Two years ago, I built a Go AI on a 13x13 board on our AI course. To be honest, our AI is really weak compared to human. Of cause, this AlphaGo is really great, but I still don’t think it’s a big improvement as people ‘scared’ about.
Backgrounds: Policy means what to play for next move. Value means for current board state, I will win or not. Monte Carlo Tree Search is say, instead of search the whole tree(tree of moves), we explore in a certain depth and a certain breadth, and evaluate each move according to the rollouts of all the following moves. Rollouts mean I randomly (or in some policy) play the game, and return the final result of the game.
I believe there has been a lot of posts about Go AI introduction.
There are some novel points in this paper: value network. They use value network to assist the rollouts.(I think it could work in a better way, it’s not a intuitively ‘correct’ way to use value network.) And reinfocement Learning policy network, but it’s funny.
Let’s what are not decent in this paper.
They use fast policy function. This is used when they are doing rollouts. This function is not a neural network, insteand, it’s a linear function, which is a naive way to do rollouts.
Secondly, they use value networks combined with rollouts, but in the graph, the value networks works better than rollouts. But the results show combination makes it more powerful. Wierd.

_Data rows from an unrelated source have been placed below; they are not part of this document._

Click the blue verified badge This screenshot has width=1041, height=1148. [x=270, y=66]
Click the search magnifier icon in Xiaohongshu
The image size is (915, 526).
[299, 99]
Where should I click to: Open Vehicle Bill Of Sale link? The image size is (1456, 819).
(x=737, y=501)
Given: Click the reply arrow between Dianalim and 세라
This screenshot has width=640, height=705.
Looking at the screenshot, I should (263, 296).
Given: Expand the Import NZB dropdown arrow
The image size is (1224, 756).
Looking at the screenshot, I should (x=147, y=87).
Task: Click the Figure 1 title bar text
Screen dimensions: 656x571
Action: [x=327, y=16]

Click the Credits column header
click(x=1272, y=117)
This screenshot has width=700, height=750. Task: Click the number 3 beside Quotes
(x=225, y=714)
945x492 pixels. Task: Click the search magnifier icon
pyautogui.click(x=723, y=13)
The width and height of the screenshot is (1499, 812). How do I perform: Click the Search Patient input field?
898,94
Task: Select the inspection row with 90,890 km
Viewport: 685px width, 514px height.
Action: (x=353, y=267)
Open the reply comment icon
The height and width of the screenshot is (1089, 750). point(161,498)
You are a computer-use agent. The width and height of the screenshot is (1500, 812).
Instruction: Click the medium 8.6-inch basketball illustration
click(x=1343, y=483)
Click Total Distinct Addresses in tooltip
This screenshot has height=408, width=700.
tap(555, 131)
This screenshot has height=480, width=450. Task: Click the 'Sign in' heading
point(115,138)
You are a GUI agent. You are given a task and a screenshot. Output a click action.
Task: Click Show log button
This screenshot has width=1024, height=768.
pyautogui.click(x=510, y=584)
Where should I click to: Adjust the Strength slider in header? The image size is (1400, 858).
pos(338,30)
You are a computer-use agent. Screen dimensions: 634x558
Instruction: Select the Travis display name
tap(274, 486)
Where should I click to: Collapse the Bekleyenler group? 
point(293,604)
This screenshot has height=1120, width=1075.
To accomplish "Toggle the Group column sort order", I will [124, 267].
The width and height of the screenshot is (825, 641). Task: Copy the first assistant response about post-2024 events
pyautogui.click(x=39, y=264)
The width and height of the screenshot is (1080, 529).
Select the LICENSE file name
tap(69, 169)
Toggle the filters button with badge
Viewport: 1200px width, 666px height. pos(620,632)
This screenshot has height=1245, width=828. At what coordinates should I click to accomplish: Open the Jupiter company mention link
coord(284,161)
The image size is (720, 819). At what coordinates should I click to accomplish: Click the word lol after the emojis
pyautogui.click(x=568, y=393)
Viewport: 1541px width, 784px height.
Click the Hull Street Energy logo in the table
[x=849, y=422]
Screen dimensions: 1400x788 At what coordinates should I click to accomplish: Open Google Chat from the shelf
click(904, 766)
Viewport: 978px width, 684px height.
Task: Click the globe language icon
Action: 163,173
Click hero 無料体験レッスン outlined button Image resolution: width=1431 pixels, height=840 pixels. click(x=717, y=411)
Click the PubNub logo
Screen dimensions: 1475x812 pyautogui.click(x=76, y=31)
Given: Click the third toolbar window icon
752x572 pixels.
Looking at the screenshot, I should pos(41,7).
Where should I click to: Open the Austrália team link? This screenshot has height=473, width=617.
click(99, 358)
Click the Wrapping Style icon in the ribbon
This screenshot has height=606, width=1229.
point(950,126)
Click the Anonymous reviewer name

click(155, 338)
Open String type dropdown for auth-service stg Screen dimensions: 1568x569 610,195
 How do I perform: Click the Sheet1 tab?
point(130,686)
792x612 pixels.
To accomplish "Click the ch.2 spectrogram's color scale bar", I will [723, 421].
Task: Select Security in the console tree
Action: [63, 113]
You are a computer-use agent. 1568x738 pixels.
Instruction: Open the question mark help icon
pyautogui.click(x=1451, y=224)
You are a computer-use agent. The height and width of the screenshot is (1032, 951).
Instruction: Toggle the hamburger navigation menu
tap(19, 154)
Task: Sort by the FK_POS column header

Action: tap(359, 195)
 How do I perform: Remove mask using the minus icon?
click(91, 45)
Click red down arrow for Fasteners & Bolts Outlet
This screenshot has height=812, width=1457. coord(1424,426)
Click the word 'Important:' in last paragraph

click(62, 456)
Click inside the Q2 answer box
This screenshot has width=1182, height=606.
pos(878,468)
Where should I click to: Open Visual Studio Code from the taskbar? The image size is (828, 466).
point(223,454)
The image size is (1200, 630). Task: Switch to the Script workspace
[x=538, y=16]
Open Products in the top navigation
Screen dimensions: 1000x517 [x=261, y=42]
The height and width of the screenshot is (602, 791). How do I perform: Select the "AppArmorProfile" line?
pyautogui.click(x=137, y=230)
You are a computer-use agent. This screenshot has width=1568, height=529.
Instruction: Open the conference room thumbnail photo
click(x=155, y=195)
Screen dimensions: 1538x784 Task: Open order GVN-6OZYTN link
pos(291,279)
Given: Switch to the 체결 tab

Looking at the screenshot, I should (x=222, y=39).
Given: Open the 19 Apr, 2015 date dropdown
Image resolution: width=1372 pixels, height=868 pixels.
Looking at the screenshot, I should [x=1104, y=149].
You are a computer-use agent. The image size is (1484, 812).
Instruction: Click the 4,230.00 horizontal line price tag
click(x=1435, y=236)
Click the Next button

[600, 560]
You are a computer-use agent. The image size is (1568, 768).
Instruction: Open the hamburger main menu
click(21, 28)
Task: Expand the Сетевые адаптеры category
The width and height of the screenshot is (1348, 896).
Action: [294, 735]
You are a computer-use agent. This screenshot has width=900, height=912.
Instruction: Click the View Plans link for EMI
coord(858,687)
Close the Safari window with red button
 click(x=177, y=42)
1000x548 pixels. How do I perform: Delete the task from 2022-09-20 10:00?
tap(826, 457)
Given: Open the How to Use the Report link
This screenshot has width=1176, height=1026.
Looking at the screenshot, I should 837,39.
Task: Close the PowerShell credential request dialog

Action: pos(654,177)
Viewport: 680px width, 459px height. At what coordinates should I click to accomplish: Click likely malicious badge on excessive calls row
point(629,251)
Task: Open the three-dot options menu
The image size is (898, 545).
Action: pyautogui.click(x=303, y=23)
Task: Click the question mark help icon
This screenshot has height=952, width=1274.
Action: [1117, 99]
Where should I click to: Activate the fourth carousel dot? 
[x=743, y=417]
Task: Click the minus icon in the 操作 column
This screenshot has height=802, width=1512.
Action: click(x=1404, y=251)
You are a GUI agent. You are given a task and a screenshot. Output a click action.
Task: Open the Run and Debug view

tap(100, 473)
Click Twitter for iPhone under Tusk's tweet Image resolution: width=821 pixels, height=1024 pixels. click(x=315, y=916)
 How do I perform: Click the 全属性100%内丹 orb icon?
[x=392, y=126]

Google are talking about their AI is learning by itself. However, in the paper, the RL network is not used in the match system. Of cause they used it for training value network, but it’s wierd to say they can self-learn.
Features they use. For board, they use multiple handcrafted features, liberty, captures, etc. Although they said raw board can also work better than other system, but it’s still not decent.
Google is too rich. They are using 1200+ CPUs and 176 GPUs. I think it’s powerful in much sense because of these hardwares.
Of course, it does show some progression. It shows that the deep neural network can has some intuition for search, have a sense of board state like human. But I don’t think it’s more exciting to me than image caption generation.